◆ Set problem: Reproduce character for character the part of the listing that opens with its first line and closes with the line containing "Looking at the", including both of those lines.

Records for locating displayed items:
---*---

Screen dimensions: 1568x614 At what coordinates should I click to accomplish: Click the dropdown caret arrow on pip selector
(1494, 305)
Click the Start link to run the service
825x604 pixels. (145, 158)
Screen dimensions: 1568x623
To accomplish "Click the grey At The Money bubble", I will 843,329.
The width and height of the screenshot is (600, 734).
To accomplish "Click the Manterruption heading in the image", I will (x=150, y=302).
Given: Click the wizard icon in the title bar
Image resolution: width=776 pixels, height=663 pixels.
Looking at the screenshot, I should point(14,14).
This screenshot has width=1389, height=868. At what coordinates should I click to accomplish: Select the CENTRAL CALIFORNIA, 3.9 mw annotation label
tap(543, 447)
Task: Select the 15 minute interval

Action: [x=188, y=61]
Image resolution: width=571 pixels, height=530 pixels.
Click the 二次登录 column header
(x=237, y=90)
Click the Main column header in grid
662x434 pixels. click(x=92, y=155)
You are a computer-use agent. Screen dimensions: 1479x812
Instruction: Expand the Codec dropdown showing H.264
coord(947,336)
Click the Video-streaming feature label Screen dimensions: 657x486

---*---

◆ Result below:
Screen dimensions: 1568x614 At what coordinates should I click to accomplish: Click the dropdown caret arrow on pip selector
(1494, 305)
Click the Start link to run the service
825x604 pixels. (145, 158)
Screen dimensions: 1568x623
To accomplish "Click the grey At The Money bubble", I will 843,329.
The width and height of the screenshot is (600, 734).
To accomplish "Click the Manterruption heading in the image", I will (x=150, y=302).
Given: Click the wizard icon in the title bar
Image resolution: width=776 pixels, height=663 pixels.
Looking at the screenshot, I should point(14,14).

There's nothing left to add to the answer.